L'art-thérapie, parce qu'elle confirme et permet d'appliquer les découvertes récentes en neurosciences, psychologie positive ou mindfulness, retrouve ainsi, en tant que soin de support ou accompagnement au changement, de belles couleurs. «Intégrative - même si certaines querelles de chapelle ont pendant longtemps empêché son expansion, estime Laurence Bosi. Elle offre un regard autre que ceux, plus mentaux, de la psychiatrie classique et de la psychanalyste.
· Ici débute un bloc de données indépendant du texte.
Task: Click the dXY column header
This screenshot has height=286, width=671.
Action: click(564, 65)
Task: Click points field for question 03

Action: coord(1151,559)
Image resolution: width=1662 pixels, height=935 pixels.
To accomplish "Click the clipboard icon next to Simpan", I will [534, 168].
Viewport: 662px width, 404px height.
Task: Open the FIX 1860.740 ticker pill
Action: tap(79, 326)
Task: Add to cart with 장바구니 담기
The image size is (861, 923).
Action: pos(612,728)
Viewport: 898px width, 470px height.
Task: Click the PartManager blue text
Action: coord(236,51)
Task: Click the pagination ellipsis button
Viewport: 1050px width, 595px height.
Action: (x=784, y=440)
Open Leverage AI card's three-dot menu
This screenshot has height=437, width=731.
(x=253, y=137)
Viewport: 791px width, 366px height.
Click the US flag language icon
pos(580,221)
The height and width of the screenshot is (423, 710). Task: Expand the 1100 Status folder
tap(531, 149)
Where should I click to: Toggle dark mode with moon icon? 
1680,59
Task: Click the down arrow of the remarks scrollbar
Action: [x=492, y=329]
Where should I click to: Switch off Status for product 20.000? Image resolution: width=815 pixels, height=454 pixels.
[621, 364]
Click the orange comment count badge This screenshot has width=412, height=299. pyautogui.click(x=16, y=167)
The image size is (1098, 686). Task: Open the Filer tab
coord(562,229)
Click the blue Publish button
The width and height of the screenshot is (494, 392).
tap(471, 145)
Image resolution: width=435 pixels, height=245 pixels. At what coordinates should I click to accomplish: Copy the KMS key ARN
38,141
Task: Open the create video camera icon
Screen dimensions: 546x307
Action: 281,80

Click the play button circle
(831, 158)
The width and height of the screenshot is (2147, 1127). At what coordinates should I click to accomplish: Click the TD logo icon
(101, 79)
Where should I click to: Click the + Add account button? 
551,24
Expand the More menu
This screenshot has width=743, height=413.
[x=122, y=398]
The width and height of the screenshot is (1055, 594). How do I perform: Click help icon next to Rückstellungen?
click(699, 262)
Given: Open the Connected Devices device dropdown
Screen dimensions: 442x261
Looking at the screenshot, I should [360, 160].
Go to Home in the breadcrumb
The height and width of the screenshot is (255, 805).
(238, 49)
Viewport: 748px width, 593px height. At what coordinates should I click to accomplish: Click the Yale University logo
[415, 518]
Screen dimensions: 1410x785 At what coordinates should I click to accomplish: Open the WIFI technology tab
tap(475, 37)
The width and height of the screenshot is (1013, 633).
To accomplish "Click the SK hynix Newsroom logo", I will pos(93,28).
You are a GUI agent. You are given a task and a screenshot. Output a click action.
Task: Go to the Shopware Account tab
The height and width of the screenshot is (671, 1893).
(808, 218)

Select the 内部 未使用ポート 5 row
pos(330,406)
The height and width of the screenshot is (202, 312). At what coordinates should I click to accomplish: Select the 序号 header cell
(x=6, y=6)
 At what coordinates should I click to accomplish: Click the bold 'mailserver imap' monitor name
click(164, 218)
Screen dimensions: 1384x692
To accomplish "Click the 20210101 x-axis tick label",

Elle permet à une sensibilité humaniste de se déployer et de devenir un point d'appui.»
«Une nouvelle page blanche»
Et de citer en exemple le travail auprès d'enfants agités, sous pression parentale et scolaire permanente, qui peuvent trouver dans un atelier «contes» ou «collages» une liberté devenue rare ; des adultes confrontés toute la journée à l'accélération de la vie, au «multi-tasking» et qui, pendant quelques heures, reprennent souffle en dessinant…
Pour autant, et c'est là son intérêt principal sans doute, cette production artistique explorée en séance ne se limite pas à quelques objets qui finiront sur une étagère. Comme le demandait le psychiatre américain Rollo May: «Et si l'imagination et l'art n'étaient pas, comme on le croit trop souvent, une parure superficielle de la vie mais plutôt la source essentielle de toute expérience humaine?»
Ce qui se vit en séance d'art-thérapie, ce cheminement qui entraîne la personne, dans un cadre précis, à expérimenter sa liberté créatrice a des répercussions tangibles dans sa vie.
«À travers ce parcours artistique, on réalise que chaque jour est un peu comme une nouvelle page blanche, affirme Laurence Bosi. On peut toujours repartir de zéro, créer à partir du vide et, si on s'est trompé à un moment, faire quelque chose de ses erreurs! L'art-thérapie est en ce sens une école de la plasticité et de l'adaptation. Elle enseigne, bien mieux que les mots seuls, que la vie est malléable.»
Autre apport majeur: la possibilité de pratiquer en groupe et ainsi rencontrer des pairs, mais toujours singuliers, à un niveau différent du lien social ou affectif habituel. «Souvent, les endeuillés qui souffrent de ressasser leur peine se retrouvent isolés, observe Anne Orsini. L'exploration collective de la poésie ou du théâtre leur permet de “remettre de l'autre en beauté” dans leur vie.» Une promesse en effet des plus séduisantes à l'heure où ce sont les antagonismes qui triomphent.